Pentagon Chief Urges Russian Counterpart Keep 'Lines Of Communication Open' In 1st Call In Months

For the first time since May, the defense chiefs of the United States and Russia spoke by phone on Friday, after relations between Washington and Moscow have deteriorated almost to the point of no contact. 

US Defense Secretary Lloyd Austin took the opportunity to urge his counterpart Sergei Shoigu to keep "lines of communication" open when it comes to the war in Ukraine, in order to avoid misunderstandings leading to possible unnecessary escalation between the two nuclear-armed powers.

Pentagon Chief Urges Russian Counterpart Keep 'Lines Of Communication Open' In 1st Call In Months

"Secretary Austin emphasized the importance of maintaining lines of communication amid the ongoing war against Ukraine," a call readout by Brigadier General Pat Ryder indicated.

Austin additionally "underscored the international community's continued support in building Ukraine's enduring strength and safeguarding Ukraine's ability to defend itself in the future." The two defense chiefs said they would remain in "close contact". 

Separately, on the same day, Austin phoned his Ukrainian counterpart Oleksiy Reznikov "to reiterate the unwavering US commitment to supporting Ukraine's ability to counter Russia's aggression," according to a statement.

This has of late included plans to speed up arms and equipment in order to better prepare Ukrainian forces for the harsh winter months. However, Russia has for this very reason of seeming endless and bottomless support to Ukraine forces in the form of weapons and other aid charged that the US has become a party to the conflict. Moscow has also accused the US and its Western partners of blocking legitimate efforts at peace talks with Kiev.

The Kremlin side issued its own statement to that effect Friday, stressing that Russian President Vladimir Putin has always remained "opened" to talks since the start of the invasion.

According to TASS, citing Putin spokesman Dmitry Peskov

"Putin, in fact, has been open to talks from the very beginning. The president has repeatedly said so himself," the Kremlin spokesman noted, commenting on this statement.

He recalled that Putin had tried to initiate talks with NATO, the US and the OSCE even before the special military operation began. "Putin was open to talks when the text of the document between Russian and Ukrainian negotiators was actually agreed upon.
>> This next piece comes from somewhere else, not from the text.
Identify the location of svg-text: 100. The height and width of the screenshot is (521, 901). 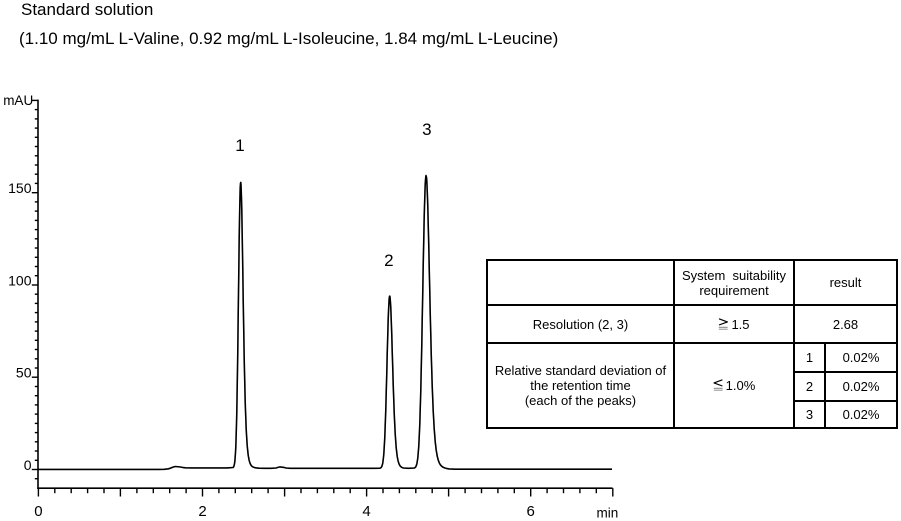
(20, 281).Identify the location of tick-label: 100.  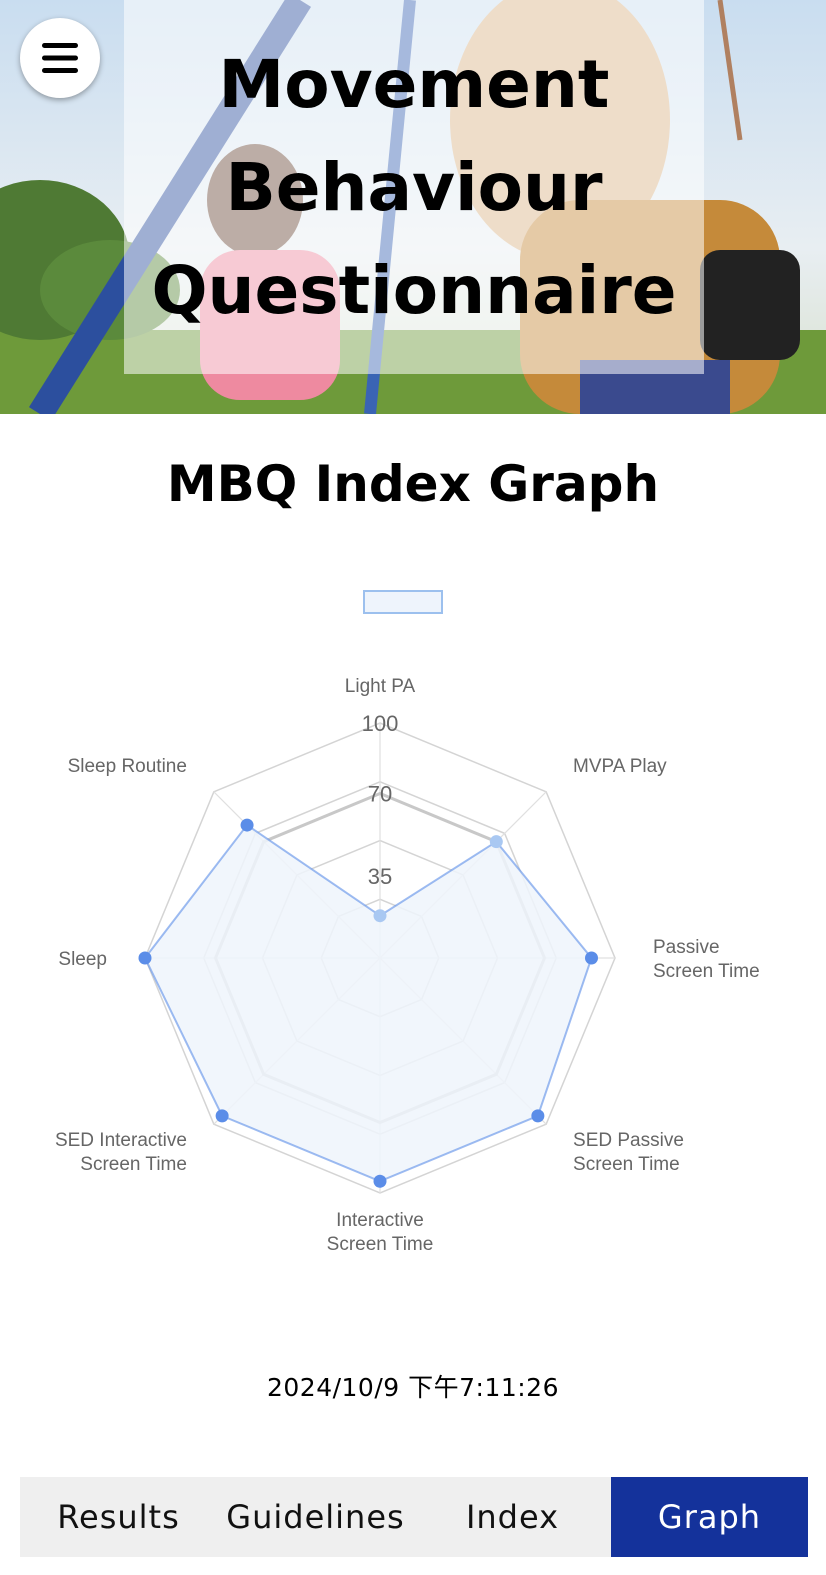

So here, in this respect, nothing has changed," Peskov pointed out.

Peskov then said it's actually the Kiev position that's hardened, not Moscow's: "the Ukrainian side has enshrined not continuing talks with Russia," he emphasized, adding, "That is, the Ukrainian law now prohibits any negotiations."

The Kremlin comments were made specifically in response to efforts of Turkey's President Erdogan to mediate a peaceful solution to the still grinding war, and against the backdrop of the Shoigu and Austin phone call.